▶ _Problem requirements_:
Where a picture appears, omit it; repeat everything else in the records exactly.

*** Begin section ***

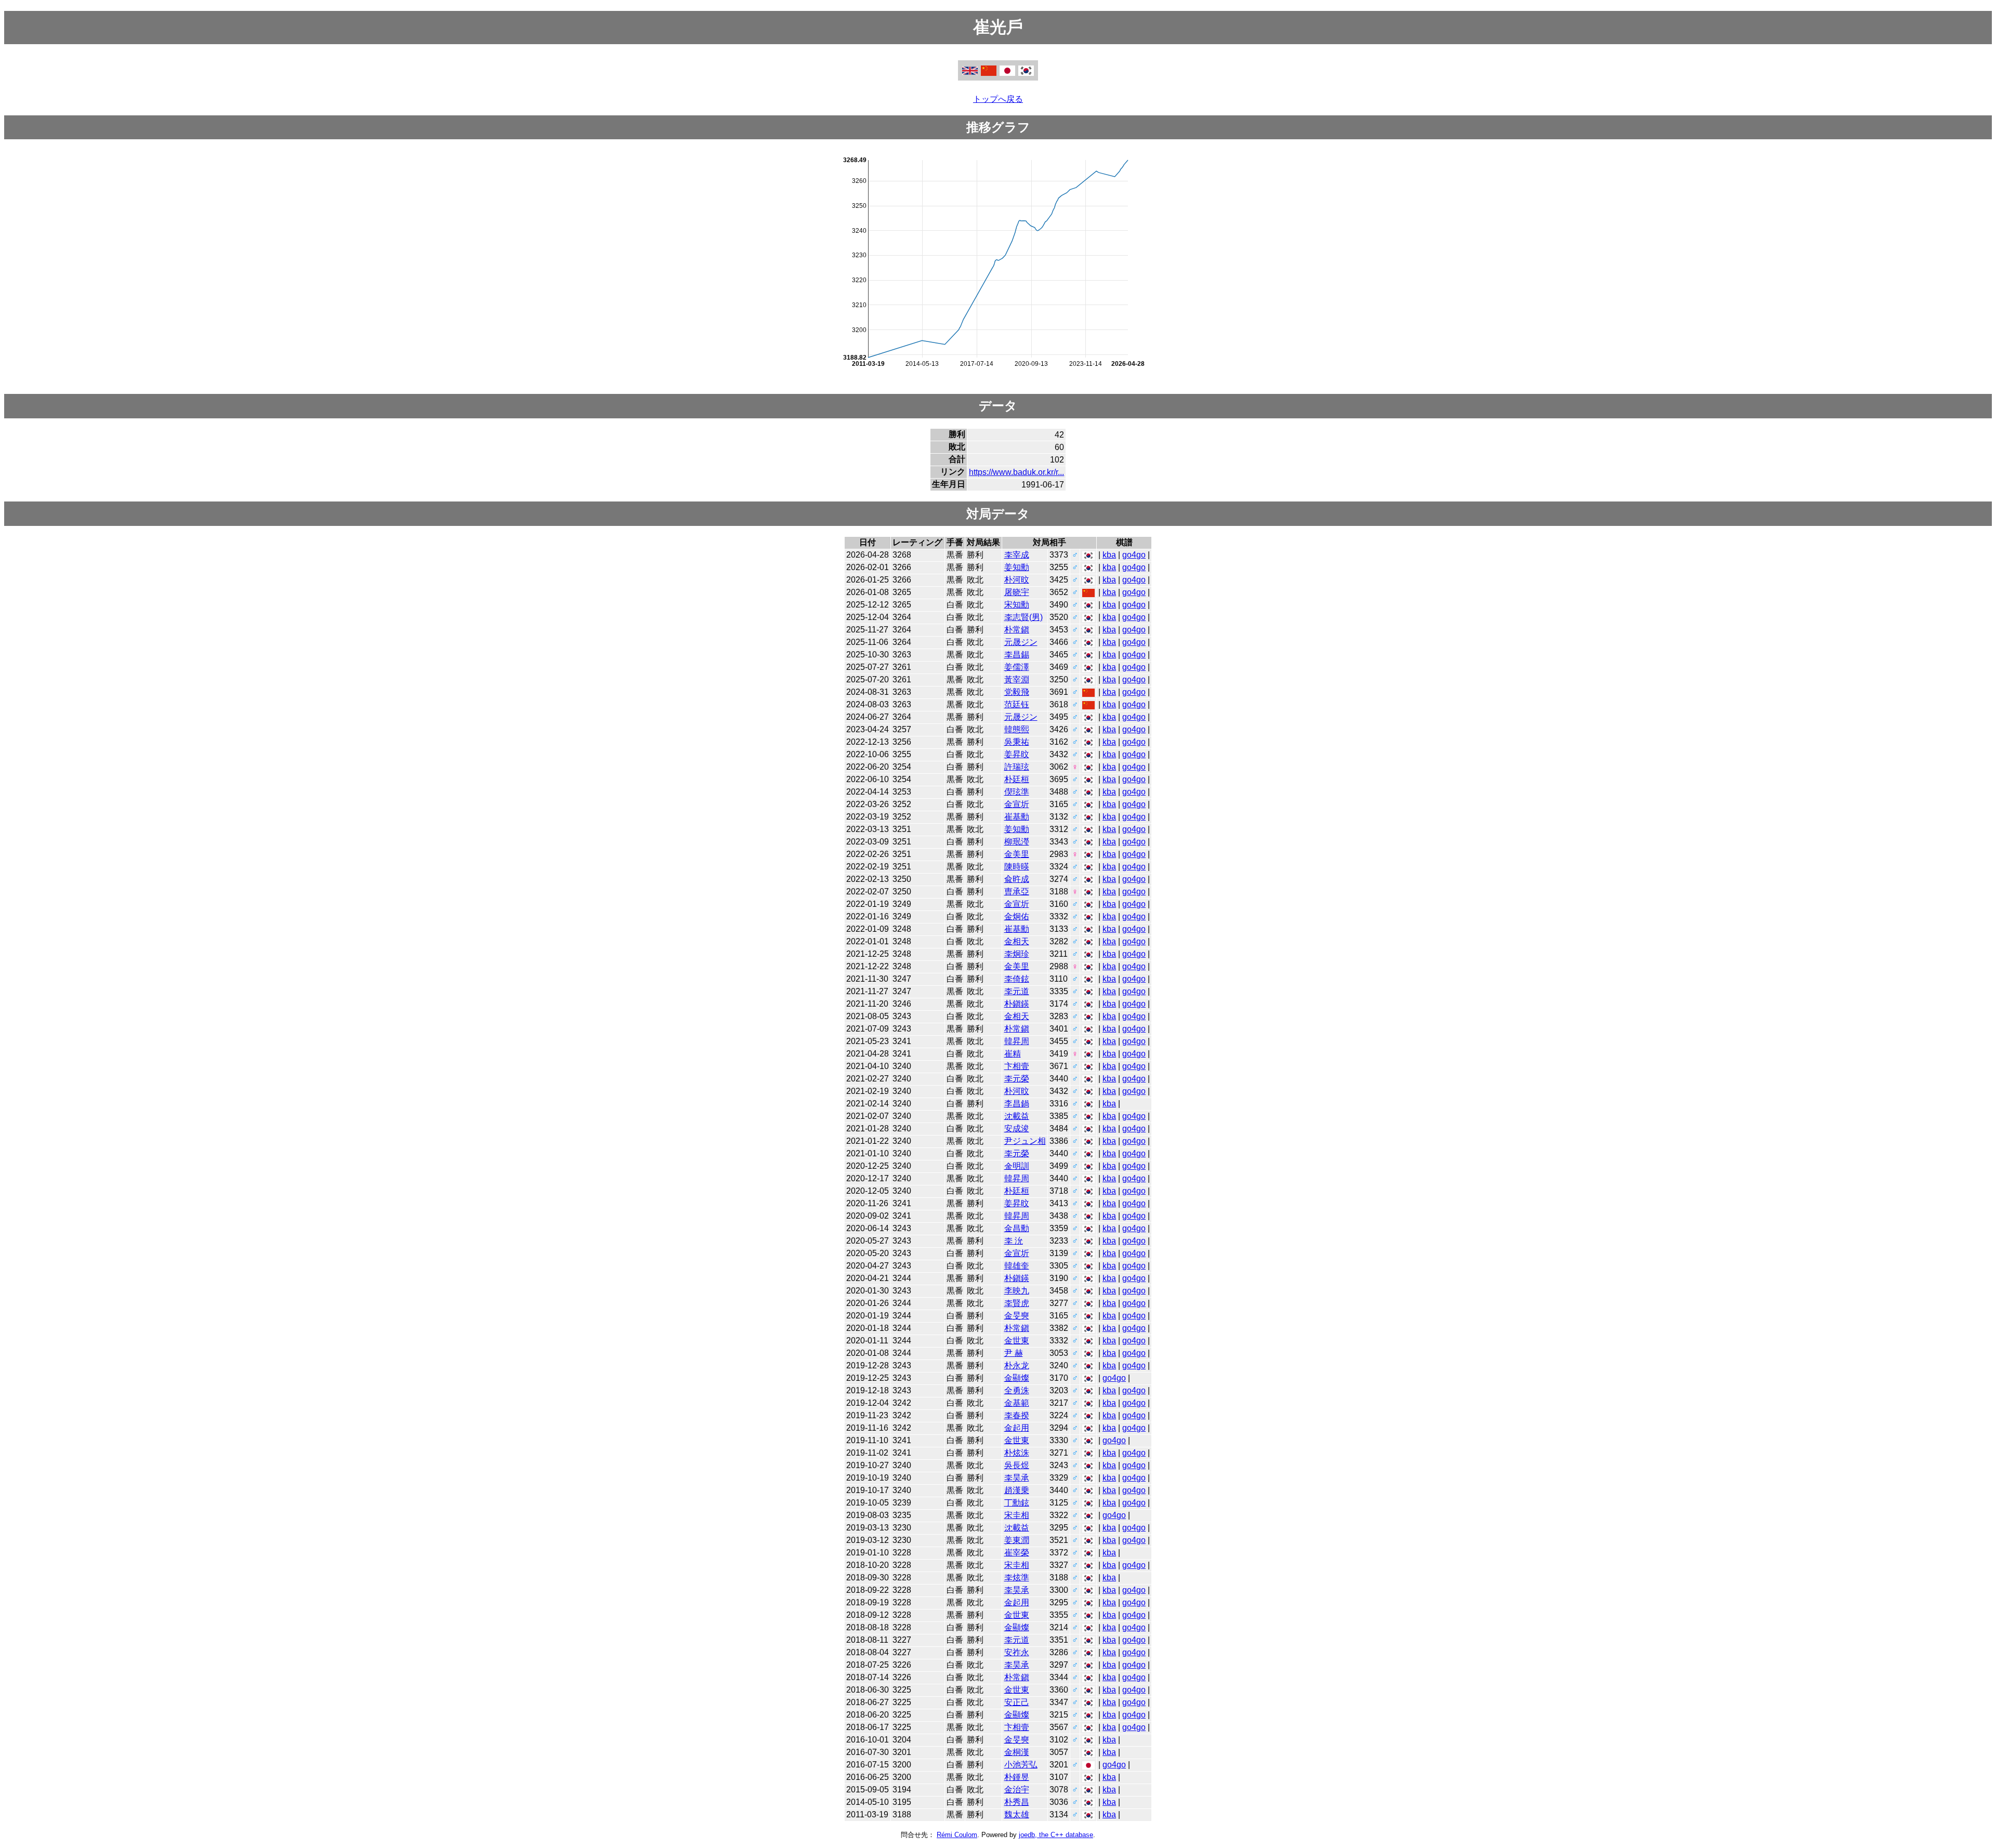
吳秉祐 (1016, 741)
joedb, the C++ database (1056, 1835)
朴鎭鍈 (1016, 1003)
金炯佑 (1016, 916)
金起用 (1016, 1427)
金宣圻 (1016, 804)
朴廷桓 (1016, 779)
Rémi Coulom (957, 1835)
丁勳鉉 (1016, 1502)
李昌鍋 (1016, 1103)
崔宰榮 (1016, 1552)
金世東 (1016, 1340)
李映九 (1016, 1290)
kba (1109, 554)
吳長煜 (1016, 1465)
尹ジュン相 (1025, 1141)
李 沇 (1013, 1240)
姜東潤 (1016, 1540)
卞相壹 (1016, 1066)
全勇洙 (1016, 1390)
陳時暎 (1016, 866)
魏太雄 (1016, 1814)
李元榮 (1016, 1078)
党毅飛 (1016, 692)
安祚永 (1016, 1652)
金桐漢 (1016, 1752)
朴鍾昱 (1016, 1777)
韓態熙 (1016, 729)
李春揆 (1016, 1415)
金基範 (1016, 1402)
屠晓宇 (1016, 592)
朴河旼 (1016, 579)
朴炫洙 (1016, 1452)
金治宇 (1016, 1789)
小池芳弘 (1021, 1764)
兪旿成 (1016, 879)
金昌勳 (1016, 1228)
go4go (1134, 554)
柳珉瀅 (1016, 841)
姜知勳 (1016, 567)
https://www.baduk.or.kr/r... (1016, 472)
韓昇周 (1016, 1041)
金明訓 (1016, 1165)
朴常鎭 (1016, 629)
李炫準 (1016, 1577)
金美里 (1016, 854)
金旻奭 (1016, 1315)
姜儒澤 (1016, 667)
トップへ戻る (998, 99)
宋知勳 (1016, 604)
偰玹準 (1016, 791)
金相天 (1016, 941)
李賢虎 (1016, 1303)
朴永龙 (1016, 1365)
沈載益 (1016, 1116)
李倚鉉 (1016, 978)
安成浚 (1016, 1128)
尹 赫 (1013, 1353)
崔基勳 (1016, 816)
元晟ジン (1021, 642)
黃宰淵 (1016, 679)
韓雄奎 (1016, 1265)
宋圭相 (1016, 1515)
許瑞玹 (1016, 766)
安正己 (1016, 1702)
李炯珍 (1016, 953)
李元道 (1016, 991)
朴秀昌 (1016, 1802)
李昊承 (1016, 1477)
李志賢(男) (1023, 617)
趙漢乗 (1016, 1490)
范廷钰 (1016, 704)
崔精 (1012, 1053)
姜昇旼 (1016, 754)
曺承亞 (1016, 891)
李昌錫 (1016, 654)
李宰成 (1016, 554)
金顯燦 (1016, 1378)
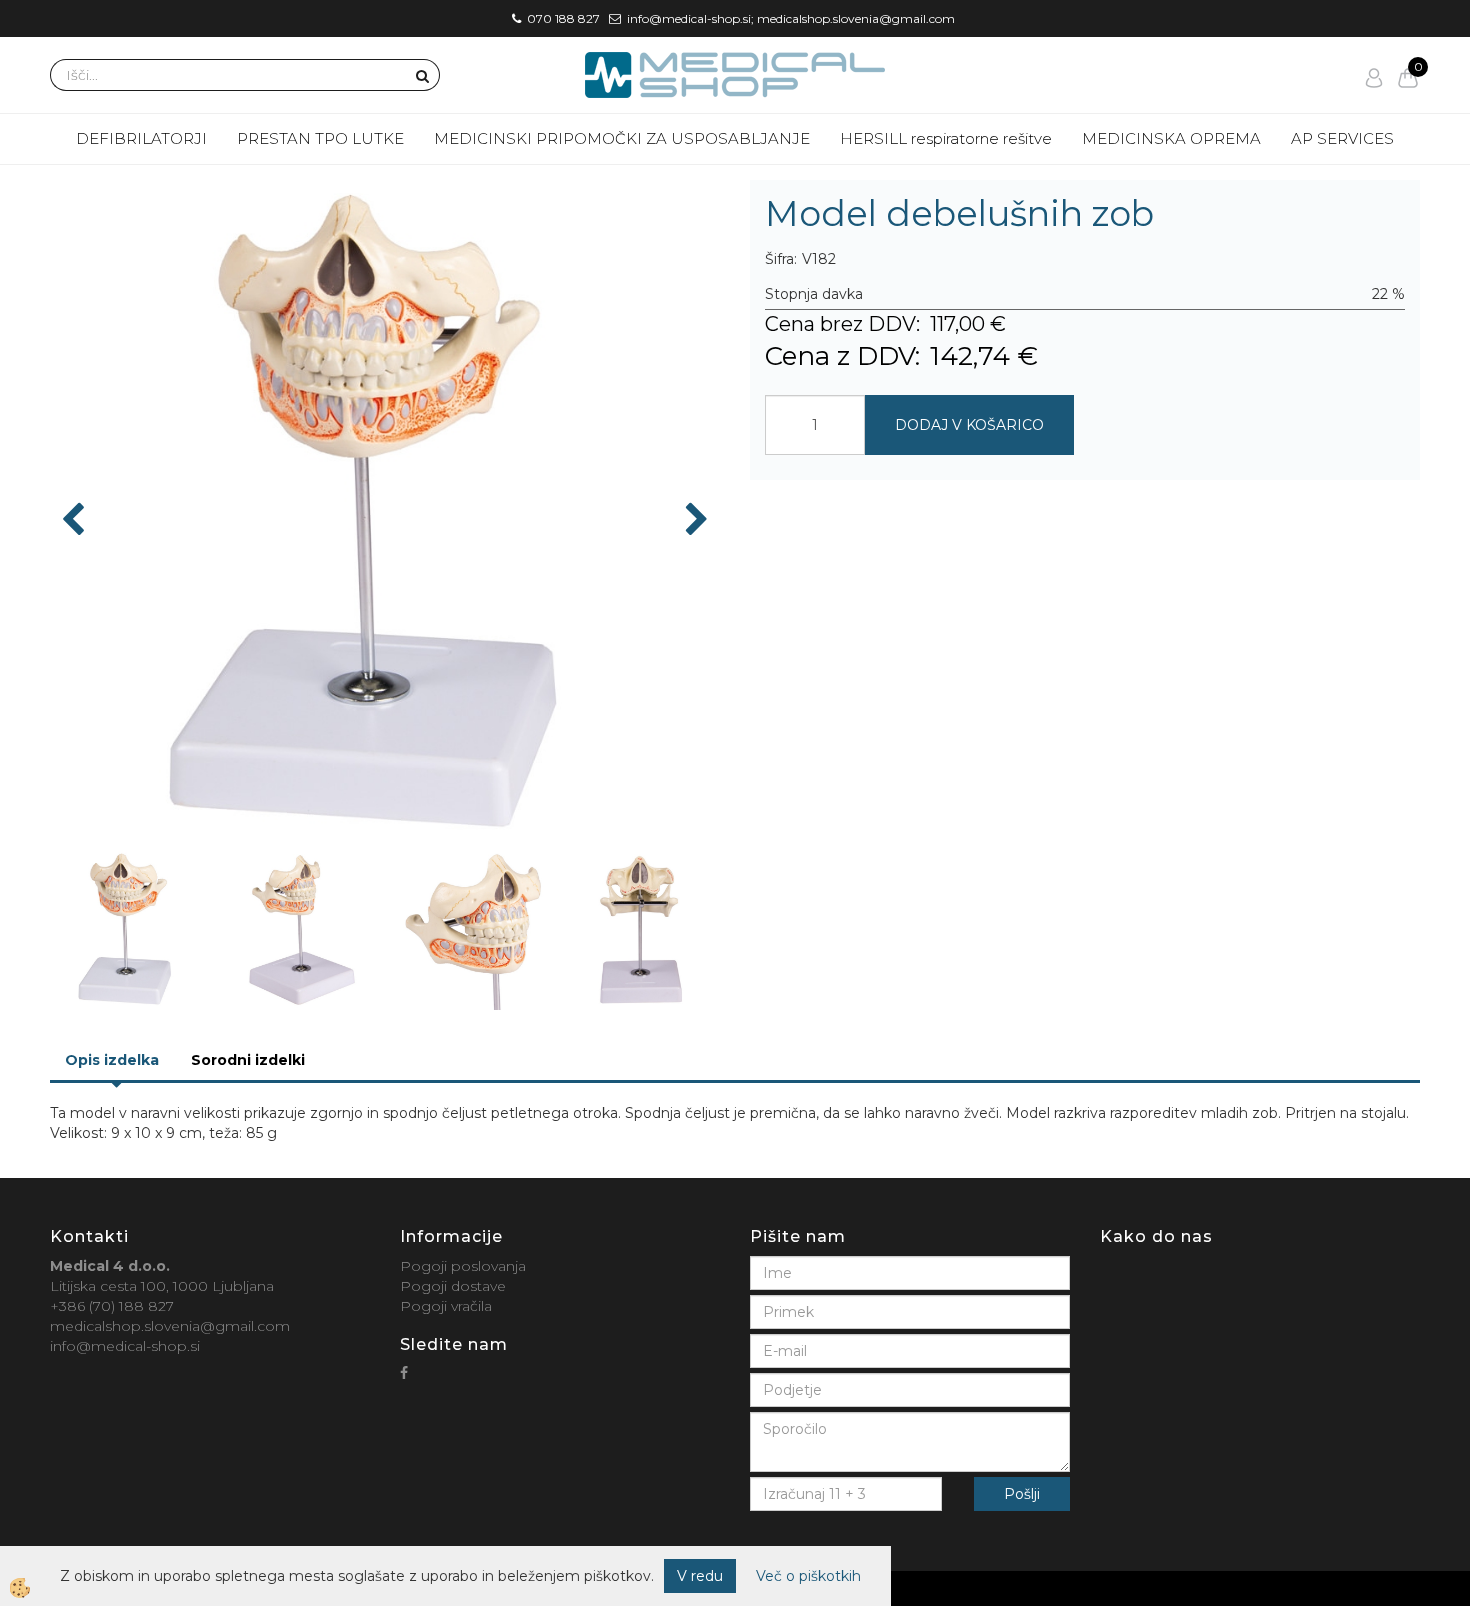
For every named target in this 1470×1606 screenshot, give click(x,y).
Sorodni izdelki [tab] (248, 1060)
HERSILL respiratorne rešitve (946, 138)
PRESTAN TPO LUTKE (320, 138)
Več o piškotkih (808, 1576)
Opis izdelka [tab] (112, 1060)
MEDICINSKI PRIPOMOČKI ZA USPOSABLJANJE (622, 138)
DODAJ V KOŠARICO (969, 425)
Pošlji (1022, 1494)
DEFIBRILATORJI (141, 138)
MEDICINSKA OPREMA (1171, 138)
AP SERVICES (1342, 138)
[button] (694, 521)
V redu (700, 1576)
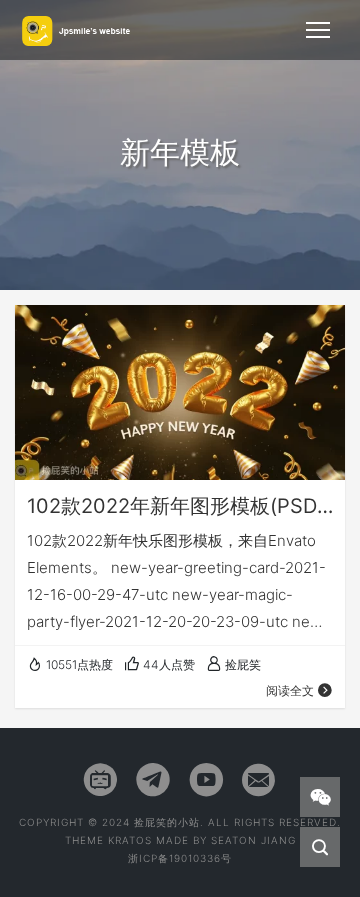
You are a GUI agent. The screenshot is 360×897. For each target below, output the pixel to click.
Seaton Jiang (253, 840)
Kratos (130, 840)
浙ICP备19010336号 (180, 858)
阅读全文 (290, 690)
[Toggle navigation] (318, 30)
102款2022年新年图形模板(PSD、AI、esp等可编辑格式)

*** End section ***

▶ _Problem solution_:
吳秉祐 (1016, 741)
joedb, the C++ database (1056, 1835)
朴鎭鍈 (1016, 1003)
金炯佑 (1016, 916)
金起用 (1016, 1427)
金宣圻 (1016, 804)
朴廷桓 (1016, 779)
Rémi Coulom (957, 1835)
丁勳鉉 (1016, 1502)
李昌鍋 (1016, 1103)
崔宰榮 (1016, 1552)
金世東 (1016, 1340)
李映九 (1016, 1290)
kba (1109, 554)
吳長煜 (1016, 1465)
尹ジュン相 (1025, 1141)
李 沇 (1013, 1240)
姜東潤 (1016, 1540)
卞相壹 (1016, 1066)
全勇洙 (1016, 1390)
陳時暎 (1016, 866)
魏太雄 (1016, 1814)
李元榮 (1016, 1078)
党毅飛 (1016, 692)
安祚永 (1016, 1652)
金桐漢 (1016, 1752)
朴鍾昱 (1016, 1777)
韓態熙 (1016, 729)
李春揆 (1016, 1415)
金基範 (1016, 1402)
屠晓宇 (1016, 592)
朴河旼 (1016, 579)
朴炫洙 (1016, 1452)
金治宇 (1016, 1789)
小池芳弘 (1021, 1764)
兪旿成 (1016, 879)
金昌勳 (1016, 1228)
go4go (1134, 554)
柳珉瀅 (1016, 841)
姜知勳 (1016, 567)
https://www.baduk.or.kr/r... (1016, 472)
韓昇周 (1016, 1041)
金明訓 (1016, 1165)
朴常鎭 (1016, 629)
李炫準 (1016, 1577)
金美里 (1016, 854)
金旻奭 (1016, 1315)
姜儒澤 (1016, 667)
トップへ戻る (998, 99)
宋知勳 (1016, 604)
偰玹準 (1016, 791)
金相天 (1016, 941)
李賢虎 (1016, 1303)
朴永龙 (1016, 1365)
沈載益 (1016, 1116)
李倚鉉 (1016, 978)
安成浚 (1016, 1128)
尹 赫 (1013, 1353)
崔基勳 (1016, 816)
元晟ジン (1021, 642)
黃宰淵 (1016, 679)
韓雄奎 (1016, 1265)
宋圭相 (1016, 1515)
許瑞玹 (1016, 766)
安正己 (1016, 1702)
李炯珍 (1016, 953)
李元道 (1016, 991)
朴秀昌 (1016, 1802)
李昊承 (1016, 1477)
李志賢(男) (1023, 617)
趙漢乗 (1016, 1490)
范廷钰 (1016, 704)
崔精 (1012, 1053)
姜昇旼 (1016, 754)
曺承亞 (1016, 891)
李昌錫 (1016, 654)
李宰成 (1016, 554)
金顯燦 (1016, 1378)
For every named target in this 1470×1606 screenshot, give click(x,y).
Sorodni izdelki [tab] (248, 1060)
HERSILL respiratorne rešitve (946, 138)
PRESTAN TPO LUTKE (320, 138)
Več o piškotkih (808, 1576)
Opis izdelka [tab] (112, 1060)
MEDICINSKI PRIPOMOČKI ZA USPOSABLJANJE (622, 138)
DODAJ V KOŠARICO (969, 425)
Pošlji (1022, 1494)
DEFIBRILATORJI (141, 138)
MEDICINSKA OPREMA (1171, 138)
AP SERVICES (1342, 138)
[button] (694, 521)
V redu (700, 1576)
You are a GUI agent. The screenshot is 360×897. For each target below, output the pixel to click.
Seaton Jiang (253, 840)
Kratos (130, 840)
浙ICP备19010336号 (180, 858)
阅读全文 (290, 690)
[Toggle navigation] (318, 30)
102款2022年新年图形模板(PSD、AI、esp等可编辑格式)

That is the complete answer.